PhotoMaker は、画像エンコーダとフューズモジュールを統合して ID エンコーダーを作成しました。これは、U-Net モデルの入力となるテキスト・エンコーダーの出力 (テキスト埋め込み) を更新する画像埋め込みを生成するのに使用されます。

id_encoder = pipe.id_encoder
id_encoder.eval()

def create_bool_tensor(*size):
    new_tensor = torch.zeros((size), dtype=torch.bool)
    return new_tensor


inputs = {
    "id_pixel_values": torch.randn((1, 1, 3, 224, 224)),
    "prompt_embeds": torch.randn((1, 77, 2048)),
    "class_tokens_mask": create_bool_tensor(1, 77),
}

input_info = prepare_input_info(inputs)

convert(id_encoder, ID_ENCODER_OV_PATH, inputs, input_info)

del id_encoder
gc.collect()
WARNING:tensorflow:Please fix your imports.
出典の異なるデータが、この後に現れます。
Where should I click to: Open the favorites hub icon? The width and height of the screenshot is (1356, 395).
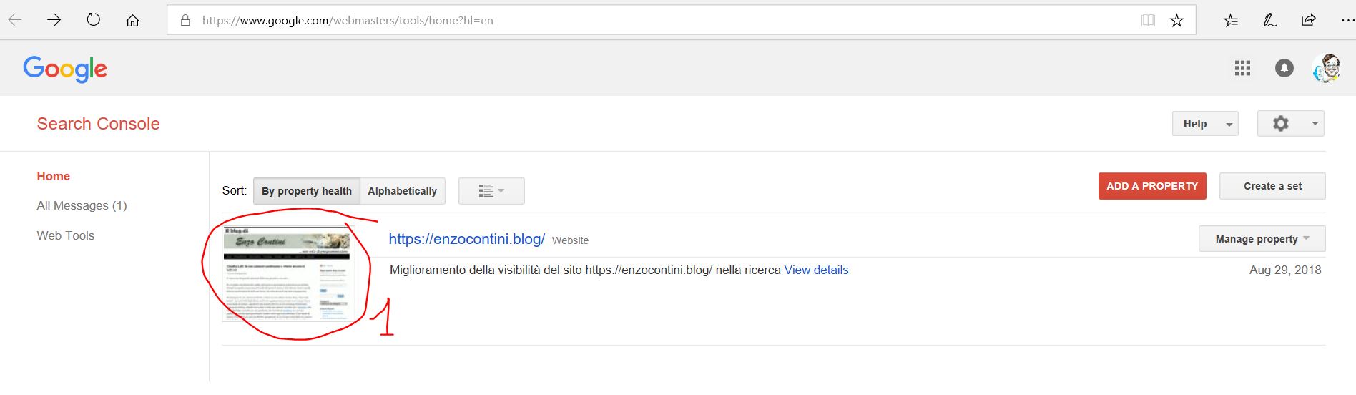[x=1231, y=20]
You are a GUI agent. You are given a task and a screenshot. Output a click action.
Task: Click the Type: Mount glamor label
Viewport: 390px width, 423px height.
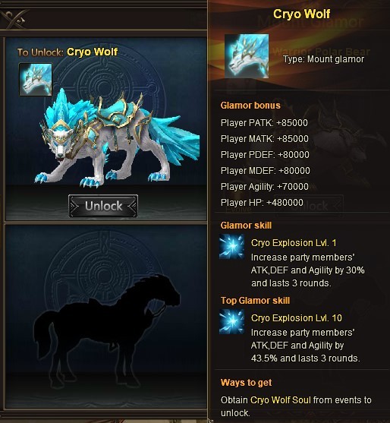click(323, 59)

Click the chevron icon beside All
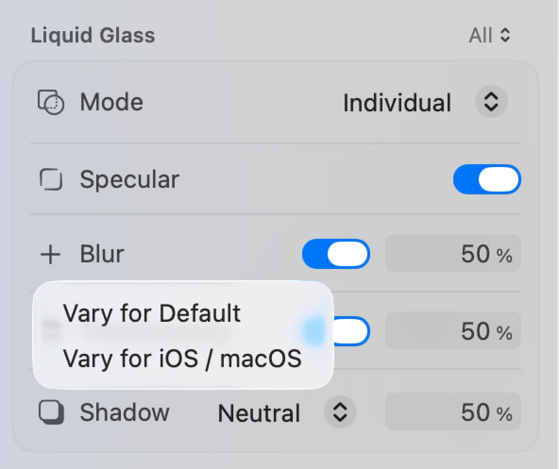tap(505, 35)
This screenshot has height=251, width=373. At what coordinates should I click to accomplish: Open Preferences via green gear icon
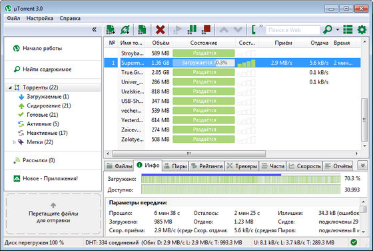click(x=362, y=30)
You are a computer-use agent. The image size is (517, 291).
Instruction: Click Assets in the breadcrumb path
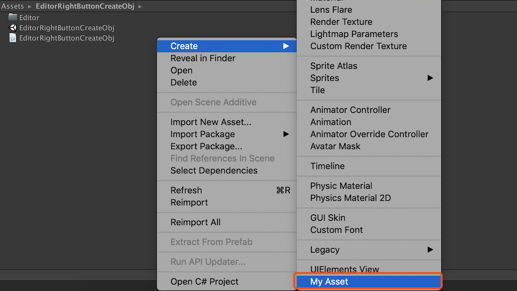coord(12,6)
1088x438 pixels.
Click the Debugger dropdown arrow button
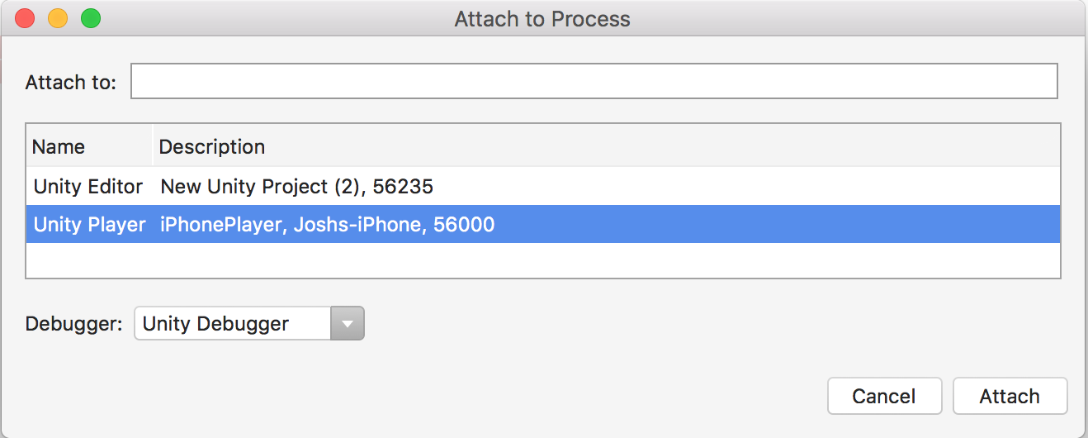(x=347, y=324)
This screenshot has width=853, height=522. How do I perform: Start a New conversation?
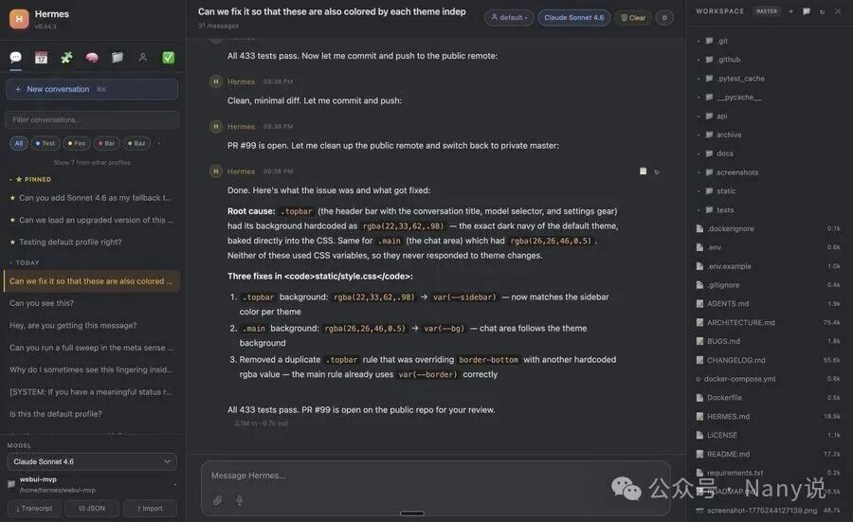pyautogui.click(x=91, y=89)
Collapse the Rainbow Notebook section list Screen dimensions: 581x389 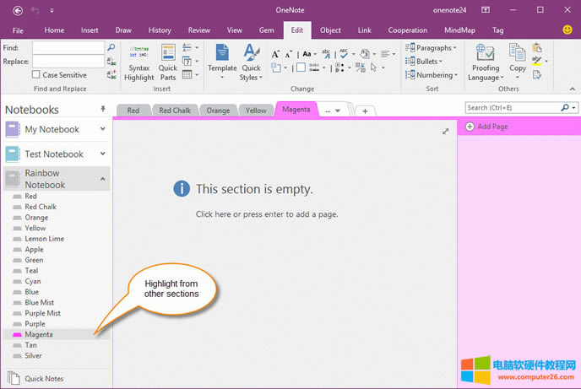tap(103, 178)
Module tensorflow.python.training.tracking.base has been moved to tensorflow.python.trackable.base. The old module will be deleted in version 2.11.
[ WARNING ]  Please fix your imports. Module %s has been moved to %s. The old module will be deleted in version %s.
/opt/home/k8sworker/ci-ai/cibuilds/ov-notebook/OVNotebookOps-609/.workspace/scm/ov-notebook/.venv/lib/python3.8/site-packages/transformers/models/clip/modeling_clip.py:273: TracerWarning: Converting a tensor to a Python boolean might cause the trace to be incorrect. We can't record the data flow of Python values, so this value will be treated as a constant in the future. This means that the trace might not generalize to other inputs!
  if attn_weights.size() != (bsz * self.num_heads, tgt_len, src_len):
/opt/home/k8sworker/ci-ai/cibuilds/ov-notebook/OVNotebookOps-609/.workspace/scm/ov-notebook/.venv/lib/python3.8/site-packages/transformers/models/clip/modeling_clip.py:313: TracerWarning: Converting a tensor to a Python boolean might cause the trace to be incorrect. We can't record the data flow of Python values, so this value will be treated as a constant in the future. This means that the trace might not generalize to other inputs!
  if attn_output.size() != (bsz * self.num_heads, tgt_len, self.head_dim):
/opt/home/k8sworker/ci-ai/cibuilds/ov-notebook/OVNotebookOps-609/.workspace/scm/ov-notebook/notebooks/283-photo-maker/PhotoMaker/photomaker/model.py:84: TracerWarning: Converting a tensor to a Python boolean might cause the trace to be incorrect. We can't record the data flow of Python values, so this value will be treated as a constant in the future. This means that the trace might not generalize to other inputs!
  assert class_tokens_mask.sum() == stacked_id_embeds.shape[0], f"{class_tokens_mask.sum()} != {stacked_id_embeds.shape[0]}"
1919

テキスト・エンコーダー

テキスト・エンコーダーは、入力プロンプト (例えば、“馬に乗った宇宙飛行士の写真”) を、U-Net が理解できる埋め込みスペースに変換する役割を果たします。これは通常、入力トークンのシーケンスを潜在テキスト埋め込みのシーケンスにマッピングする単純なトランスフォーマー・ベースのエンコーダーです。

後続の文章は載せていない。